▶ **TEXT BLOCK**
=======

Michael Finn is an Irish international amateur sportsperson who has represented Ireland in Australian rules football and basketball as well as Kerry GAA and Victoria in Gaelic football.

Sporting career

Gaelic football
He represented Kerry GAA at all levels winning a Munster Under-21 Football Championship Medal in 2002 and was also part of the senior team that lost the 2002 All-Ireland Final. He played with the famous Austin Stacks club in Tralee, winning a Kerry Under-21 Football Championship medal in 2002. In Australia, he represented Victoria in the Australasian GAA Championships.

Australian football
Finn played for Ireland national Australian rules football team in the 2005 Australian Football International Cup, in Melbourne and returned with the team for the 2008 Australian Football International Cup, reaching the semi finals on both occasions. He went on to help Ireland reclaim the 2011 Australian Football International Cup title. He was Ireland's leading goalkicker scoring 4 goals in the final. He was selected on the International Cup All Star Team on 4 occasions and won the 'best & fairest player award' in 2008. In his last international appearance in 2014 he was named captain of International Cup All Star Team.

=======

▶ **DATA**
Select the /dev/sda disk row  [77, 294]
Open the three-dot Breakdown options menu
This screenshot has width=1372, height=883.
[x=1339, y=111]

=======

▶ **EXERCISES TO COMPLETE**
1 - Reproduce the passage of the Michael Finn profile that begins at the words "Michael Finn is" and stops after "Australasian GAA Championships.".
2 - Answer these from the Michael Finn profile:
(a) In what year did he win a Munster Under-21 Football Championship medal?
(b) Which club did he play with in Tralee?
(c) How many goals did he score in the final of the 2011 Australian Football International Cup?
Work from the Michael Finn profile alone.

▶ **RESPONSES TO THE TASKS**
1 -
Michael Finn is an Irish international amateur sportsperson who has represented Ireland in Australian rules football and basketball as well as Kerry GAA and Victoria in Gaelic football.

Sporting career

Gaelic football
He represented Kerry GAA at all levels winning a Munster Under-21 Football Championship Medal in 2002 and was also part of the senior team that lost the 2002 All-Ireland Final. He played with the famous Austin Stacks club in Tralee, winning a Kerry Under-21 Football Championship medal in 2002. In Australia, he represented Victoria in the Australasian GAA Championships.

2 -
(a) 2002
(b) Austin Stacks
(c) 4